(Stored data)
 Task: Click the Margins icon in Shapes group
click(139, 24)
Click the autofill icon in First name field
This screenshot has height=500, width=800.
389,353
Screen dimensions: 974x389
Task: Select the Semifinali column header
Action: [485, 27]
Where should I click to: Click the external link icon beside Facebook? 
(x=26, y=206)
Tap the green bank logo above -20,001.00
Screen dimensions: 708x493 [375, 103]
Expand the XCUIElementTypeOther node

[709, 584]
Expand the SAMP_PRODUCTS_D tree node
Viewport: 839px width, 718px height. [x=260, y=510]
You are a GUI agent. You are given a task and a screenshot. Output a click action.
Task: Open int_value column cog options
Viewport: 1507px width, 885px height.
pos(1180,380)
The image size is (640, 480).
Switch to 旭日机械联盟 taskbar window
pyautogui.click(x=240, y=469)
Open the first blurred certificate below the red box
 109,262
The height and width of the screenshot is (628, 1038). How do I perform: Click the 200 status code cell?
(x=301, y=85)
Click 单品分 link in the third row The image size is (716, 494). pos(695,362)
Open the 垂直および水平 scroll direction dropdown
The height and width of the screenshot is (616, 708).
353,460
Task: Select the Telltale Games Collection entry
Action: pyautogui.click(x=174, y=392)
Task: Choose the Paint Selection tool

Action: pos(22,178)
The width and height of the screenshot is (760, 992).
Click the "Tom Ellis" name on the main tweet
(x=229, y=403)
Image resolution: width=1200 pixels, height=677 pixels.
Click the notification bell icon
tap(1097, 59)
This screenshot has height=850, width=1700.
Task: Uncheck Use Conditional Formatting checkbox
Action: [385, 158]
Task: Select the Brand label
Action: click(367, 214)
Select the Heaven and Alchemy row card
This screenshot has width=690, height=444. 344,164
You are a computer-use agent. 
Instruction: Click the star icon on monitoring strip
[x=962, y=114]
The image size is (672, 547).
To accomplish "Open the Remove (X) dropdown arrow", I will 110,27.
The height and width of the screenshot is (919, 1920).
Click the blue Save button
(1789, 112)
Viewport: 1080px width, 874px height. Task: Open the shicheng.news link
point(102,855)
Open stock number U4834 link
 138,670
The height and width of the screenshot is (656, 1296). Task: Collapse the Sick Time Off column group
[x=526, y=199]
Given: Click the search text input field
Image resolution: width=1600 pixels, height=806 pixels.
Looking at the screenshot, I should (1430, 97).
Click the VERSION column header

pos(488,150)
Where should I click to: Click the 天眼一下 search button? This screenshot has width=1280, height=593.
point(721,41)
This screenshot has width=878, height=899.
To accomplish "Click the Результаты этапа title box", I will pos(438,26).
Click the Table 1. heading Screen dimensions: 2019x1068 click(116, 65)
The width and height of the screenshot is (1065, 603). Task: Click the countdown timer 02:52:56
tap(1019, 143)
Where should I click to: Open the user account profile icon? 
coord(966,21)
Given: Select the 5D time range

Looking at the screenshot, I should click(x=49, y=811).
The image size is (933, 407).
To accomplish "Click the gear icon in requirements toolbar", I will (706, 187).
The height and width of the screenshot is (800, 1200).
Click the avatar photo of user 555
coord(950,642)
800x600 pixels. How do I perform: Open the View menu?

* **What the task requires**
Repeat, word for word, every line from the line that contains "Click the avatar photo of user 555" to the end of the entries; include both of those lines and no others.

* **Answer for this exercise**
Click the avatar photo of user 555
coord(950,642)
800x600 pixels. How do I perform: Open the View menu?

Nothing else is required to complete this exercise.